Cabinet Minister Chloe Smith said the move was necessary because Brexit would result in Parliament having a "larger workload" in the future.
The plans to reduce the number of MPs were an integral part of David Cameron's election manifesto in 2010 and were also included in the government program of the Tory-Lib Dem coalition.
Mr. Cameron said it would reduce Parliament's costs and offset the size of constituencies.
Parliament approved the plan in 2011, but the move was repeatedly delayed due to disputes over which seats would be canceled.
In a written statement to Parliament on Tuesday, Ms. Smith said: "Legislation currently provides that if the 2018 Border Verification Recommendations are implemented, the number of constituencies in the UK will be 600.
"Instead, the government is trying to ensure that the number of constituencies remains at 650.
"It would also remove the legal obligation to implement the 2018 border review recommendations and the government's legal obligation to take precautions to review the electoral reduction to 600 by November 30, 2020."
The minister added: "The UK Parliament will have a bigger workload once we regain control and regain our political and economic independence.
"It therefore makes sense that the number of constituencies remains at 650."
The move was greeted by activists.
Darren Hughes, director general of the electoral reform company, said: "Plans to reduce voter representation in the lower house would have undermined ordinary people's votes in parliament and violated democratic control.
"The proposals always seemed to be a takeover by the executive rather than a real step towards improving the function of the Commons. So this is a small but welcome victory for backers and voters.

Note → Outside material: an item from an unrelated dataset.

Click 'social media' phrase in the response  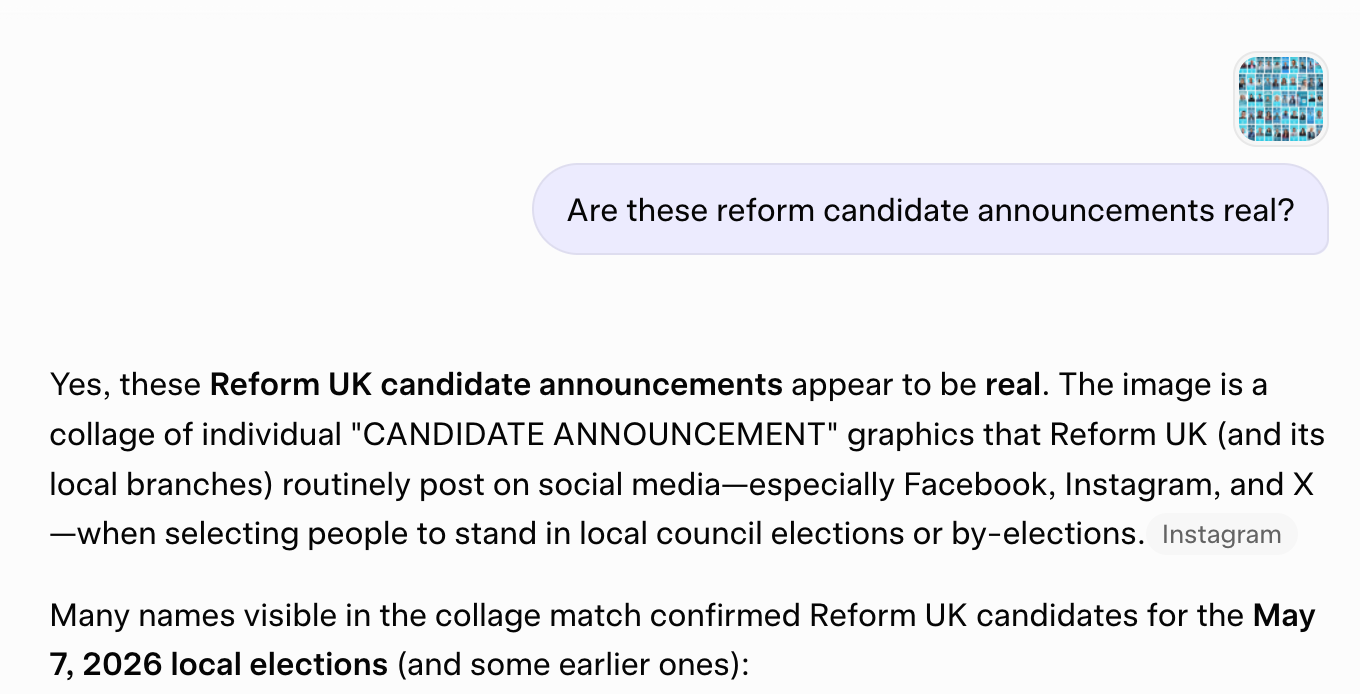click(x=635, y=485)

"Once the pandemic is over, we need a fundamental reform of how our democracy works in Britain.
"We need adequate principles to underpin how many Members we have, how borders are drawn and how the franchise works. It is time to move from ad hoc partiality to real democracy.
"Without reducing the size of the government, dismantling MPs would have done little more than strengthen the already disproportionate power of ministers."